Writing is probably the trickiest option here and will depend largely on the exact nature of the product and the knowledge of your collaborators. For academic writing, I prefer to use LaTeX and because those are just plain text files, they play nicely with git as well. So my strong preference for this aspect is, again, to use version control (with git) and either GitHub or GitLab to share. But having used this on a couple of projects, I can say that it works best when all users have sufficient knowledge of git, and there is a bit of a learning curve with it. The two other methods I’ve used are ShareLaTeX and Google Docs. Both of them allow authors to work simultaneously in “real time.” This is a feature that doesn’t really appeal to me for a variety of reasons. My experience has been that ShareLaTeX is slow (which shouldn’t be too surprising since it’s constantly trying to recompile TeX).
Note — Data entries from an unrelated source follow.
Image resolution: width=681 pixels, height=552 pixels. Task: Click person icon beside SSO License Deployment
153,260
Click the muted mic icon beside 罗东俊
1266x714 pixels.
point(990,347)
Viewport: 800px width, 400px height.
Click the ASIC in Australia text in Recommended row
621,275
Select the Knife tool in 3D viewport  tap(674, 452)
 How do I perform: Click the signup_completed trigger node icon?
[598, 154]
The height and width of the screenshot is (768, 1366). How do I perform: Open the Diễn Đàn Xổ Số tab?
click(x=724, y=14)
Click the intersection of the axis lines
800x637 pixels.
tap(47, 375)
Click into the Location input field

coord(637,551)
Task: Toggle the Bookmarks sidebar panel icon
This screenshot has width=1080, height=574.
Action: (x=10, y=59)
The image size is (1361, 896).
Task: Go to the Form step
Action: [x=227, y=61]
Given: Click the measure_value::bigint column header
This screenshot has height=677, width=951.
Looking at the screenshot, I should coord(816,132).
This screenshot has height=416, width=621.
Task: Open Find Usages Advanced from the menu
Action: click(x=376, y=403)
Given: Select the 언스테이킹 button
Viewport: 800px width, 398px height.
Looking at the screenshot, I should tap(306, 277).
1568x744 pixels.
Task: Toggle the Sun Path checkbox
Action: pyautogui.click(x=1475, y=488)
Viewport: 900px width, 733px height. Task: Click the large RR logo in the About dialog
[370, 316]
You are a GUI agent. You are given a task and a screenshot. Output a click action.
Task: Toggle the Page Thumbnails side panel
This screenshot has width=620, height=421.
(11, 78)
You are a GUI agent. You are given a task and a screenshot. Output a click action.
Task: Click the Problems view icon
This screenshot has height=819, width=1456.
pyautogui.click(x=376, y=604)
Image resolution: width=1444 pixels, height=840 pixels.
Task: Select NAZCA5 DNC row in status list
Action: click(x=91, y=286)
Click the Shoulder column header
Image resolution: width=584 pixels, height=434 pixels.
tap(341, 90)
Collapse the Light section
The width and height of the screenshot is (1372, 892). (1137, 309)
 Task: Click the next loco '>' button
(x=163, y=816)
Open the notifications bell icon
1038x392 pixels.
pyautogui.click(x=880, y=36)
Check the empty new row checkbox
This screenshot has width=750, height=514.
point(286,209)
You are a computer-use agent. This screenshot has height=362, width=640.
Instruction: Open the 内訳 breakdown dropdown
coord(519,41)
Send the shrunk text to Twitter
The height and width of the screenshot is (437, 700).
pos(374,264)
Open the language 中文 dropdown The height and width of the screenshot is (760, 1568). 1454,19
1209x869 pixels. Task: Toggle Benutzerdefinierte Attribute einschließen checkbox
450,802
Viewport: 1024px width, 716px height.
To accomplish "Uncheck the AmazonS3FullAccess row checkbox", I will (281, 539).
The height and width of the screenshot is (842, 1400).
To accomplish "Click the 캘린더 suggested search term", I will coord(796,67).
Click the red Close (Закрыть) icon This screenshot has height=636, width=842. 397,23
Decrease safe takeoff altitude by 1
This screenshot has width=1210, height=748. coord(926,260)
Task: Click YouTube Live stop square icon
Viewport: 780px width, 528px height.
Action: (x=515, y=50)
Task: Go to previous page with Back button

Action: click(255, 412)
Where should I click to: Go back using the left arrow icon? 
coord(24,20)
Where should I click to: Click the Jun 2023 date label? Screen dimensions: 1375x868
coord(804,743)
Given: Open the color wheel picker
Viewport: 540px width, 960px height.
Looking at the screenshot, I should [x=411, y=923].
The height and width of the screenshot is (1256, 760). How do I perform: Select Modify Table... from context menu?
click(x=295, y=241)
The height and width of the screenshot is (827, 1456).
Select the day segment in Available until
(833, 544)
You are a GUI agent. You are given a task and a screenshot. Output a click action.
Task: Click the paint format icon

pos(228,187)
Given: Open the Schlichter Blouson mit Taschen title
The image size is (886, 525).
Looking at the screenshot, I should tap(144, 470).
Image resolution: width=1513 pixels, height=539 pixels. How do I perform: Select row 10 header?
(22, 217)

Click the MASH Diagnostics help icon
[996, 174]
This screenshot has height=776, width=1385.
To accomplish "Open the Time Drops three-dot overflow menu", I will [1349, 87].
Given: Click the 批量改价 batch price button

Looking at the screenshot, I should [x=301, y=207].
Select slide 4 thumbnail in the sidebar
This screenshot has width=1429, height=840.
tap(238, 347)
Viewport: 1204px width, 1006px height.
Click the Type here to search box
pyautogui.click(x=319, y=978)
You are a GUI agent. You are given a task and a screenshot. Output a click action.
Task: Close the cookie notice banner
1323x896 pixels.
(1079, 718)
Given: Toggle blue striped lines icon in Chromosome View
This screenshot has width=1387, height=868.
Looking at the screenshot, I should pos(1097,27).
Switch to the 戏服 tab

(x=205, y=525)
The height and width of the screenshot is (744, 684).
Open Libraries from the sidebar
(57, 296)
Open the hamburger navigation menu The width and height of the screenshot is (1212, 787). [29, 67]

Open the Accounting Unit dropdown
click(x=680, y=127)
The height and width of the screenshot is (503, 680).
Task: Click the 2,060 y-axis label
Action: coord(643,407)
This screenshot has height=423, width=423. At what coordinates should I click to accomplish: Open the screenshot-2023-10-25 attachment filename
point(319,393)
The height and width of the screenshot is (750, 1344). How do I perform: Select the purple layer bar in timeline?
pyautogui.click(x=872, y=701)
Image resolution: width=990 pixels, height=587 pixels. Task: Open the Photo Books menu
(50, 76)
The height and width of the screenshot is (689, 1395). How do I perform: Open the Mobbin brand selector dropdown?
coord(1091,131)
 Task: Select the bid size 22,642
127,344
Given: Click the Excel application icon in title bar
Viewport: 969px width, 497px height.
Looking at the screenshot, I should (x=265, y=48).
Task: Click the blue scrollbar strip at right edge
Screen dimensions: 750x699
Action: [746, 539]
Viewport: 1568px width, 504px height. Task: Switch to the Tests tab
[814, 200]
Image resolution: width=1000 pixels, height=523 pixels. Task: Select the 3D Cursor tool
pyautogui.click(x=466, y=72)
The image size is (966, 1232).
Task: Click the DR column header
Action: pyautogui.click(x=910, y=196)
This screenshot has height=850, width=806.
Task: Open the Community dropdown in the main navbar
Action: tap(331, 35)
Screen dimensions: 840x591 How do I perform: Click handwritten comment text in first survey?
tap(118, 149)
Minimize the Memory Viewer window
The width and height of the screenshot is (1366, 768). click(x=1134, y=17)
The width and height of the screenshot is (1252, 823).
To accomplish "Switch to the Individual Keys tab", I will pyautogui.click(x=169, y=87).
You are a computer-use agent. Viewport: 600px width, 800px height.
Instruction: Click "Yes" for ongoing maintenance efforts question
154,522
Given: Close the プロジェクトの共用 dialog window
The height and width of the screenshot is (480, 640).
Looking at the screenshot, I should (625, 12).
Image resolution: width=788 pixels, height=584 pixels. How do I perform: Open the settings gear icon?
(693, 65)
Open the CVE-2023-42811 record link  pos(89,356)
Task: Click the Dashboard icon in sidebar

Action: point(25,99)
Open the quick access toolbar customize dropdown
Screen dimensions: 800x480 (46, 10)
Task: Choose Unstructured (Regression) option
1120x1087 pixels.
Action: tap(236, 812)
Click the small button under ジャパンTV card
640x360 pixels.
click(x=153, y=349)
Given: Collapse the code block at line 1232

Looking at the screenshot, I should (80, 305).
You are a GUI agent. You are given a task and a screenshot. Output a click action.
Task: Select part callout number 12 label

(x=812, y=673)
Both ShareLaTeX and Google Docs run through your browser, anything you do there will work for all of your collaborators, regardless of their systems. But that aspect also violates my last don’t from above about requiring an internet connection.

Closing Thoughts

These tools and this setup has worked well for me, but I recognize that it won’t work equally well for everybody. But I think these final suggestions should generalize:

  1. Use as few different systems of tools as necessary to accomplish your task. If you can do everything using only Box and you and your collaborators are all satisfied with the workflow and the results, then only use Box. The more systems you involve, the more opportunities there are to create confusion. But if your systems aren’t doing what you need them to do, find the tools that will and add those in. (I suppose this is the Occam’s Razor of computer advice.)
  2. Make sure you have backups of everything. Google is not infallible.
  3. Learn as many of these tools and systems as early as possible, even if you don’t use them immediately or regularly. Having that knowledge will give more flexibility in future collaboration and might save you headaches down the road because in the end, what you really want, is a system of collaborative tools that allow you to work with others seamlessly.
  1. Note that I say “one” backup and not “the” backup. You need more than one backup. Period. 

  2. See, for example, Alex Branham’s series of posts on the subject.